Weight – It’s not what you think.
I am a health/care weight loss professional who is herself overweight. I’ve worked with thousands of people for over 17 years to help them feel better about themselves. I have been on a diet of some kind since I was 13 and I’ve been successful during my life of attaining a healthy goal weight that was just within the BMI category. Currently, my weight for my height is labeled obese.
When I first realized that I was now considered obese, the label took my breath away. I thought, “This is crazy. How can I, who works in the weight loss industry, weigh enough to be considered obese?” “Obese? That label is for someone of another size!” And I was offended.
Because being labeled obese meant that now I was part of a group of people who are misunderstood as people who just don’t quite “get it.” I don’t get it? This is my profession. Really? Something is wrong. AND it’s not because I don’t get it.
For years, comedians, television shows, people just gathering in groups have made remarks about people’s weight as the subject of their joke. Fat Shaming is the last place where even liberal minded people feel it is appropriate to join in the fun of hurting someone else. After all, people assume, we did this to ourselves. We’re choosing this body. And EVERYONE has some anecdotal story of seeing some fat person overeating as proof that their bias is a fact. And that bias seems to them, justifiable.
People who are not considered “normal” size are often thought of as:Lazy, Unmotivated,Lacking self-care, Not possessing willpower, Unhygienic, Uneducated/ignorant
And have endured such comments such as:
“You have such a pretty face.”
“If only you would……”
“Just eat less.”
“Just exercise more.”
“Try this diet/food/fast!”
“Should you be eating that?”
“Is that allowed on your diet?”
And the really amazing part? We have tried so many remedies. Many times over. We’ve spent lifetimes worrying, obsessing and trying to change because we don’t quite fit in.
It’s not about eating less and moving more. Trust us. We know that part. And eating less and moving more hasn’t cured us. It may help. We may be in a better, healthier position, but if that was the solution, no one would have a weight issue. Because if eating less and moving more worked for people, the statistic for keeping weight off would be much higher than it is. Estimates for maintaining weight loss? 3 to 10 percent for more than 3 years.

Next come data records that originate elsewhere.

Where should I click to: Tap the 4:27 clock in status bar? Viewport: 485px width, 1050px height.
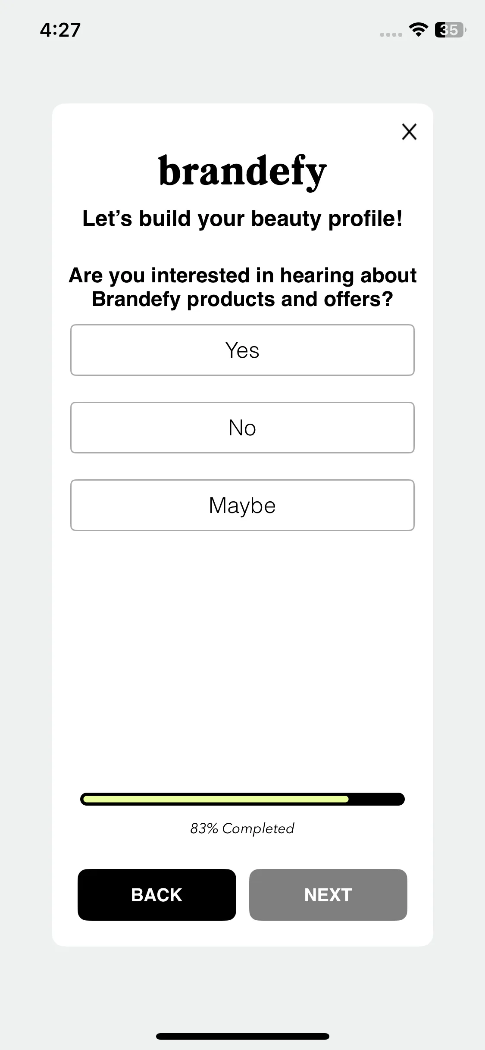point(60,30)
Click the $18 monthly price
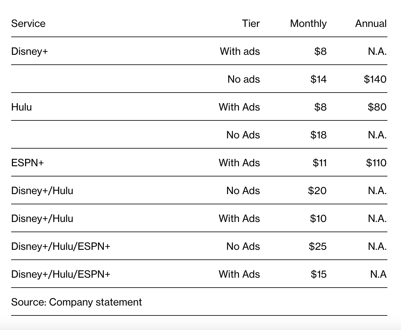 318,135
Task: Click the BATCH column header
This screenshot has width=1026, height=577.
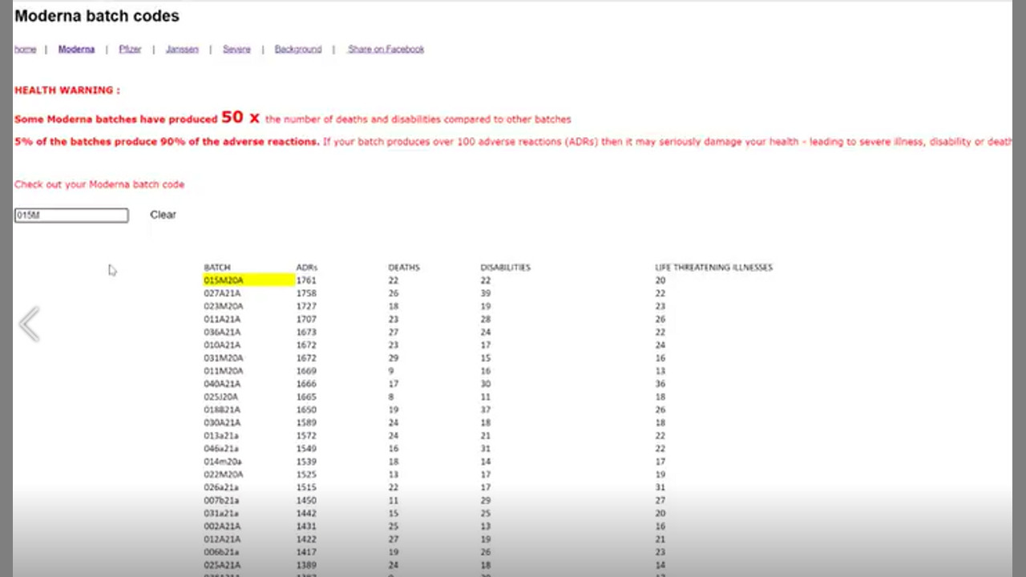Action: click(x=217, y=267)
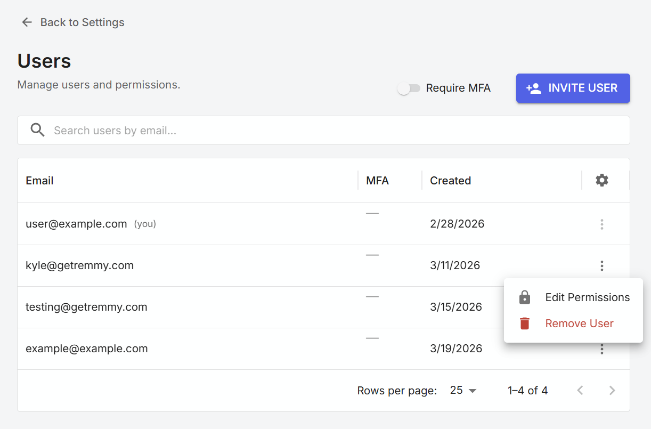Click the red trash icon beside Remove User

coord(524,323)
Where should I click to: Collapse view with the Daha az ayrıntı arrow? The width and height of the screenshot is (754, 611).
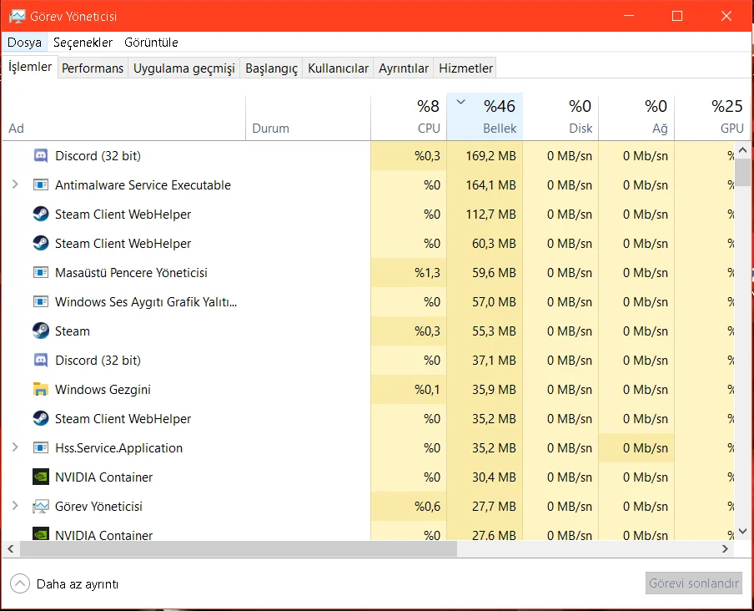pos(20,583)
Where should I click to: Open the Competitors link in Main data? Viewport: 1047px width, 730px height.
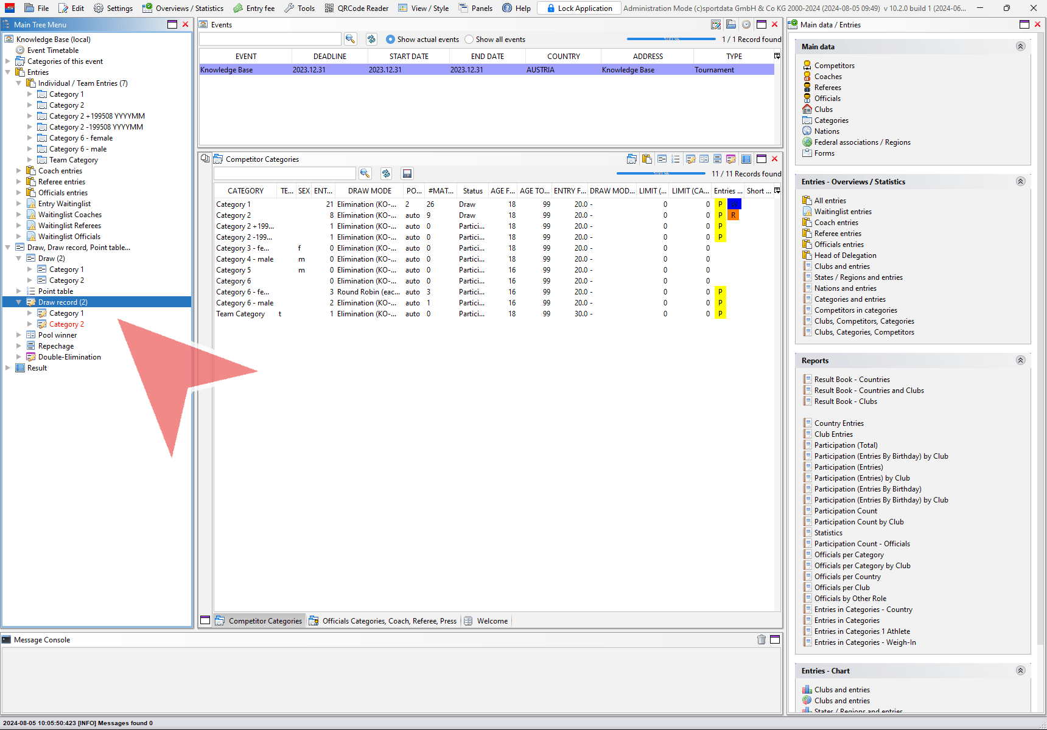(x=834, y=66)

The assumptions that people make about weight as an automatic health crisis, turns out to not be accurate. Someone’s size combined with lifestyle may make them at risk for certain health related issues, but it isn’t an absolute. We all know someone who was a normal size in their weight and still had to manage a health crisis. The problem is that people who carry weight and have a health crisis, it is assumed that their crisis is there fault. We never blame a normal size person for cancer. And yet we do assess blame on someone who is a different size. It is assumed the person has eaten their way to disease as if this was their choice and end game all along.
Meanwhile, we don’t blame nutrition education in school programs, lack of access of food choices in poorer communities, that what is in our food that is manipulated by the money our government pours into the soy and corn industries. We don’t look at one person and think at the same moment how SUGAR is in everything. How education and branding is so f-ing convoluted with what is healthy and what is a complete scam. We don’t consider that many people with weight concerns have experienced the kind of trauma you would be horrified to even consider. Hormone imbalances play another role. And not just hormones that we’re typically familiar with. The hormones that regulate hunger and satiety are often involved with a person’s weight.
And yet if only we’d eat less. If only we’d move more?
Scientists are now identifying over 300 potential reasons who some of us struggle with weight and others do not. Let that sink in.
Look, anthropologically, we as humans differentiate ourselves in relationship to “the other.” You have brown hair, I have blond. You are tall, I am short. And certainly people are attracted to certain types.
People who carry more weight than their society dictates as normal, are subjected to all sorts of assumptions from others and the assumptions are cruel. When you travel to other parts of the world, you might notice that people’s interpretation of size varies greatly. Not everyone has the privilege of worrying about weight. Not every society thinks it is valuable to be thin. Not every culture even perceives it as healthy. In certain parts of the world, curves on women are considered beautiful and sexy.
In my work with thousands of people over the year I tell them honestly. “I can guarantee that you can be healthier than you are today. But I can’t guarantee that you will be and stay smaller than you are.”
For some of my clients, that is a tough pill to swallow. “You mean I may never be at a goal weight? How will I ever love myself?” And together, we do the work.
Health is a multi-layered understanding. Mental health matters.Obsessing about weight, your size, what you put into your mouth, exercise and judging yourself and others isn’t health.
How you feel and how you view the world matters.
In my years in the industry, I’ve never met anyone who was lazy, lacking willpower, ignorant or the rest. My clients are brave because they are willing to dive in and examine themselves. They even examine their own judgements. And all of them make positive changes. Thank goodness we can wake up from our bias. All of us can.